В первые же дни по приезде в Петербург я зашел к доктору Иосифу Степановичу Добрянскому, выдававшему себя за племянника моего деда, следовательно, за моего двоюродного дядю. На самом деле он был только его однофамильцем и ни в каком родстве с ним, кажется, не состоял, хотя ему и удалось почти убедить в этом мою мать. Он был галичанином, кончил медицинский факультет в Вене, приехав в Россию, жил одно время в Одессе и в конце 8о-х годов переехал в Петербург. Высокого роста, элегантный, красивой наружности брюнет, с холеной круглой бородкой, он всегда одевался по последней моде, с особым, чисто венским привкусом. Ему было лет за сорок, и в Петербург он приехал с молодой женой - кажется, второй или третьей - крошечной хорошенькой брюнеткой-немкой, певицей, ни слова не говорившей по-русски и разучивавшей партию Татьяны в "Евгении Онегине".

:::::

▶ _ПОРЯДОК РАБОТЫ_
Извлеките текстовый фрагмент о докторе Добрянском целиком, сохранив каждое слово и знак препинания.

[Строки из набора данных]
:::::

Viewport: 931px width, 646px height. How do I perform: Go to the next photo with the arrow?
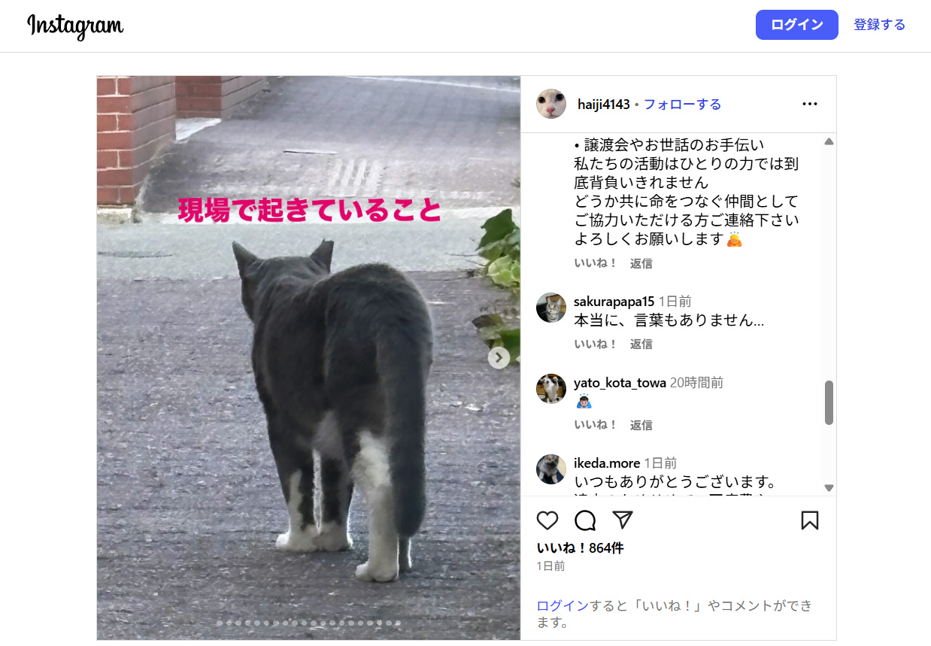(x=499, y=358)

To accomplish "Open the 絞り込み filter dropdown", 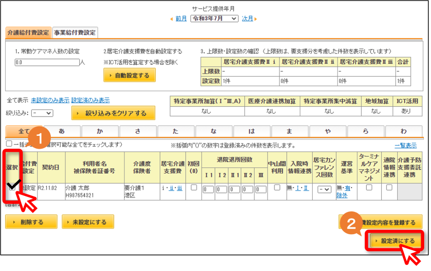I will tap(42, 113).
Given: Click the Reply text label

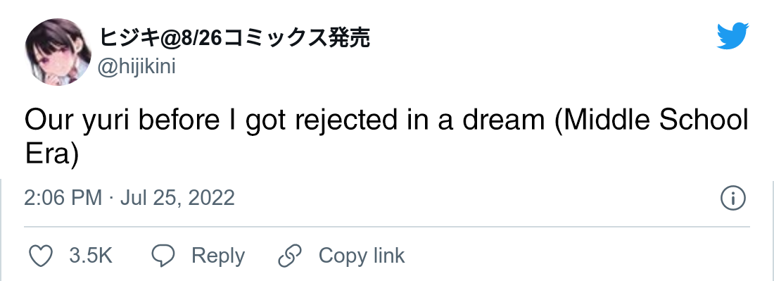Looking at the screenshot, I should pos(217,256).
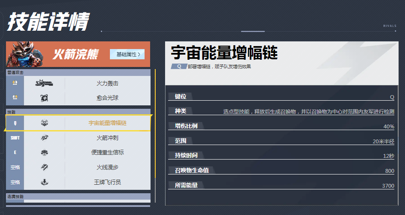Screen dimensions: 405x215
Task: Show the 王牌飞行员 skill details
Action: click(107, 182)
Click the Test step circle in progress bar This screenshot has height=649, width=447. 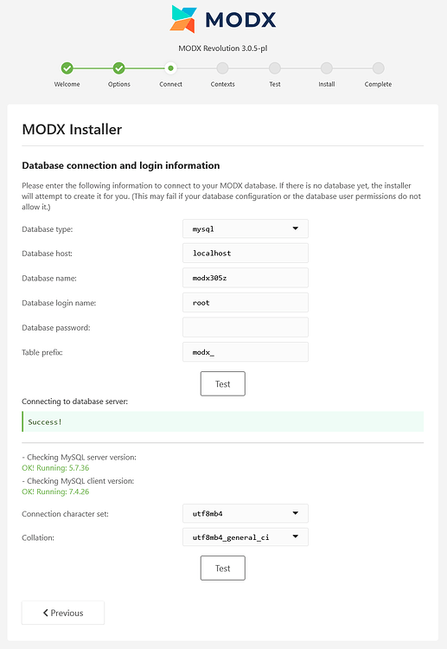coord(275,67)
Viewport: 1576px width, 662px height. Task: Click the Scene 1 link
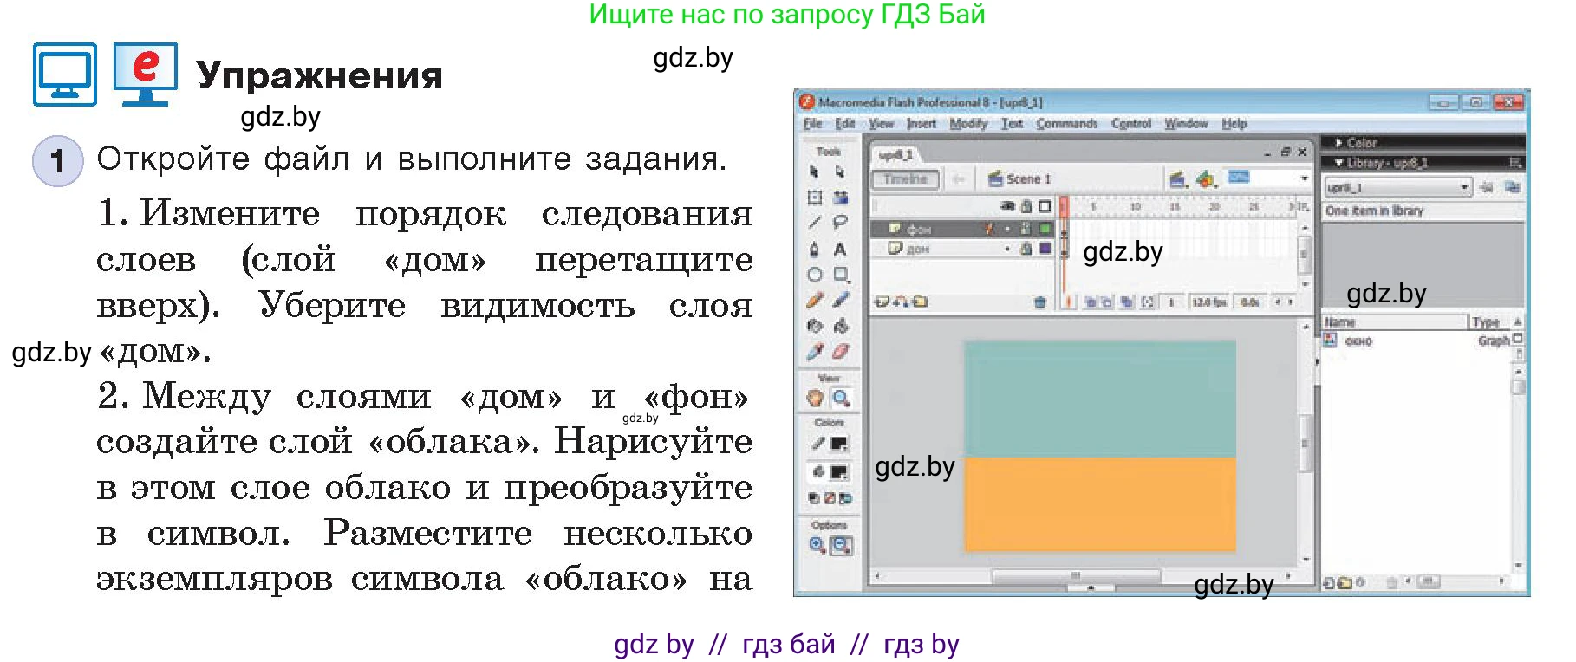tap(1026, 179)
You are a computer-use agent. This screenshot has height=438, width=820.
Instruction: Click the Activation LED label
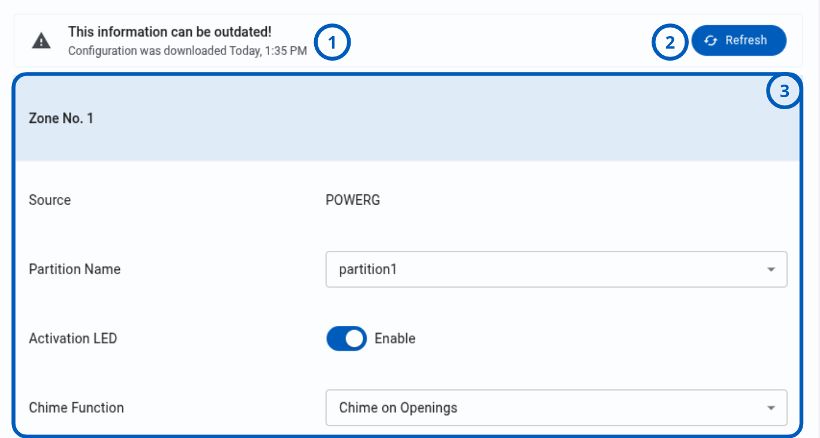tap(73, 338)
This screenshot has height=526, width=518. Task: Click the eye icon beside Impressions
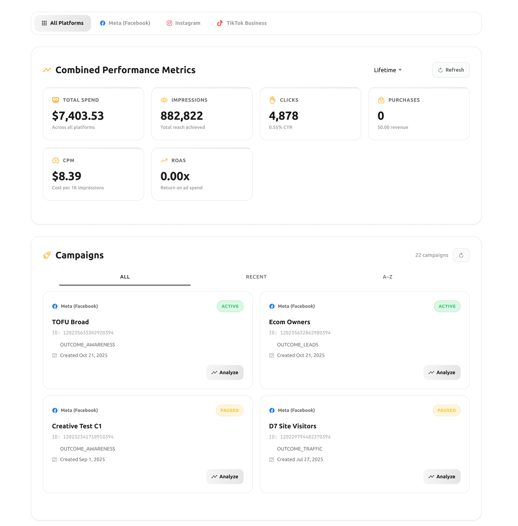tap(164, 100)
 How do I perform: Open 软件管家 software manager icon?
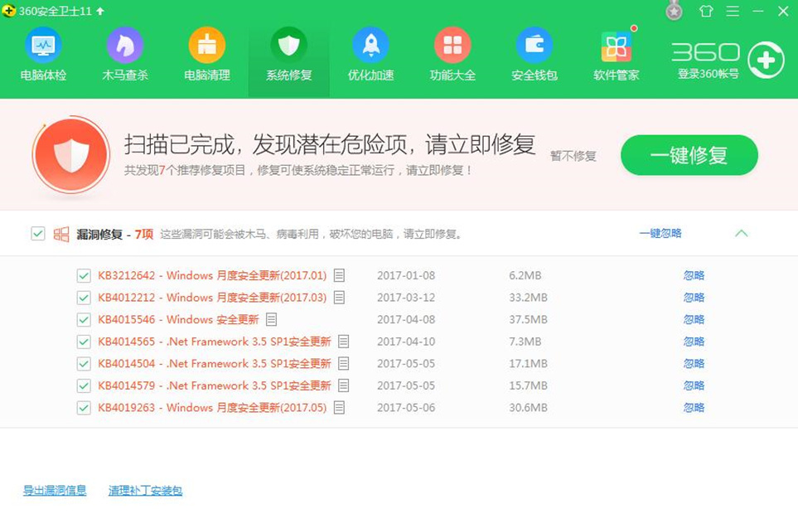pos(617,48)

:::::

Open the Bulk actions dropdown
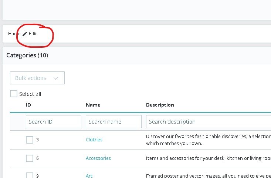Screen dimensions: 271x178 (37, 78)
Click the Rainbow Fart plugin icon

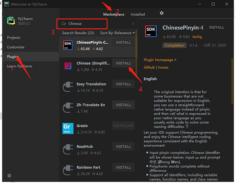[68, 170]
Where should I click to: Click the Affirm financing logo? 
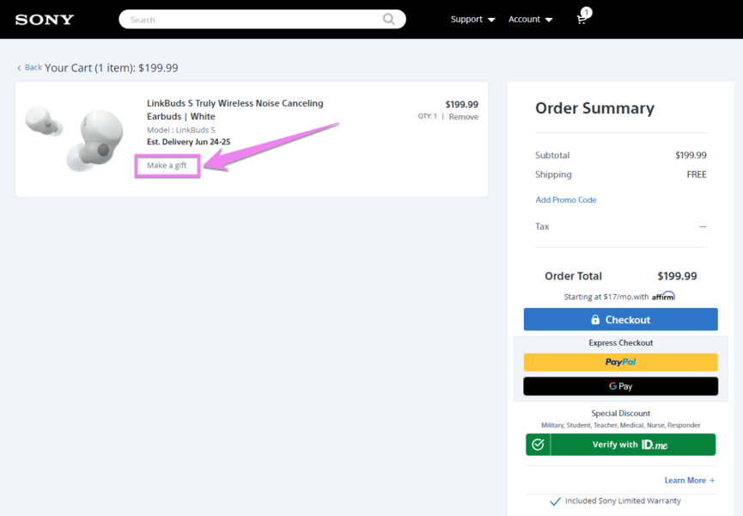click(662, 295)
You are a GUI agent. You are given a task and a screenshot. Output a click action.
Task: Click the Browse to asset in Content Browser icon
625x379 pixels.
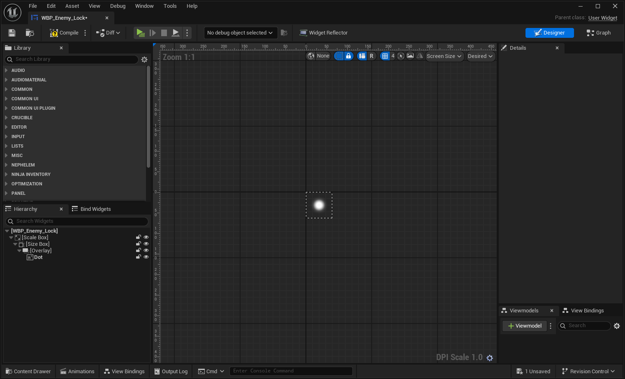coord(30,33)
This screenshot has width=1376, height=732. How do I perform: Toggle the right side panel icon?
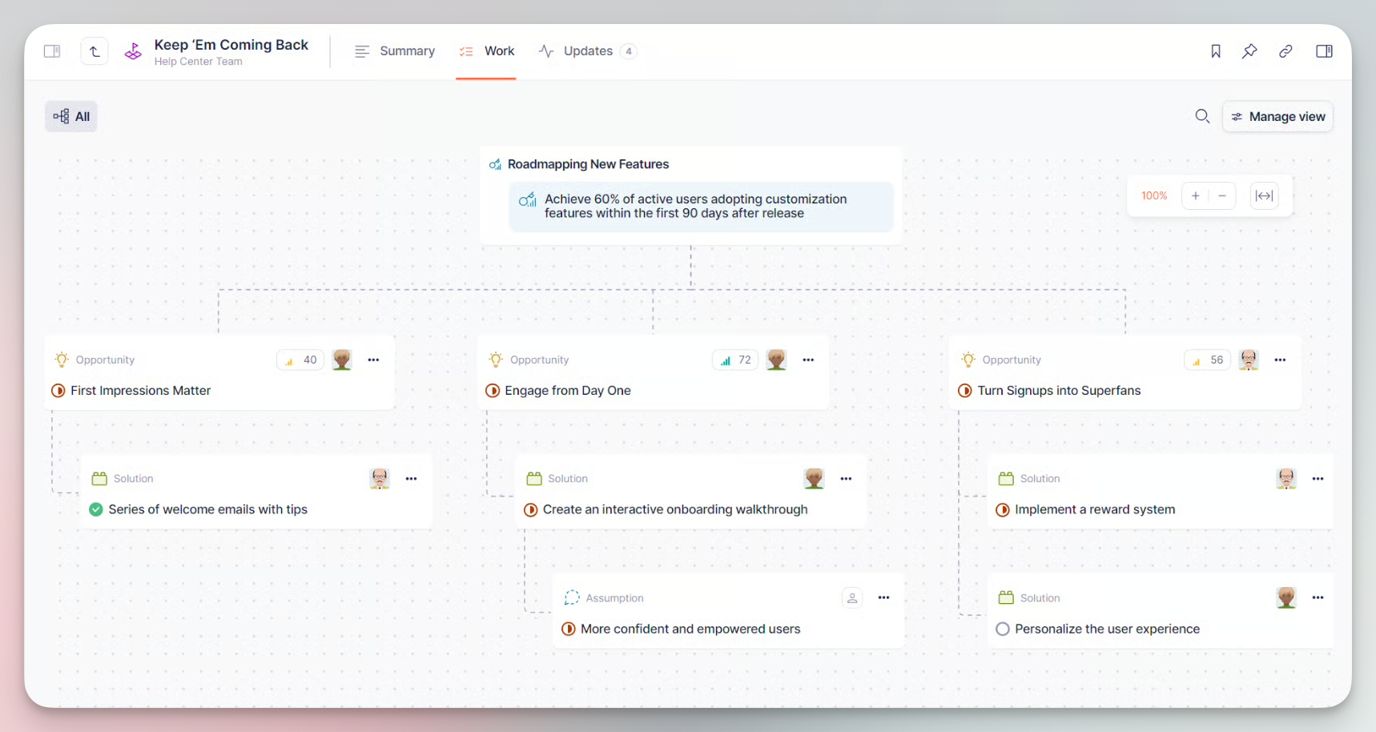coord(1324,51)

:::::

▶ _РЕШЕНИЕ ЗАДАНИЯ_
В первые же дни по приезде в Петербург я зашел к доктору Иосифу Степановичу Добрянскому, выдававшему себя за племянника моего деда, следовательно, за моего двоюродного дядю. На самом деле он был только его однофамильцем и ни в каком родстве с ним, кажется, не состоял, хотя ему и удалось почти убедить в этом мою мать. Он был галичанином, кончил медицинский факультет в Вене, приехав в Россию, жил одно время в Одессе и в конце 8о-х годов переехал в Петербург. Высокого роста, элегантный, красивой наружности брюнет, с холеной круглой бородкой, он всегда одевался по последней моде, с особым, чисто венским привкусом. Ему было лет за сорок, и в Петербург он приехал с молодой женой - кажется, второй или третьей - крошечной хорошенькой брюнеткой-немкой, певицей, ни слова не говорившей по-русски и разучивавшей партию Татьяны в "Евгении Онегине".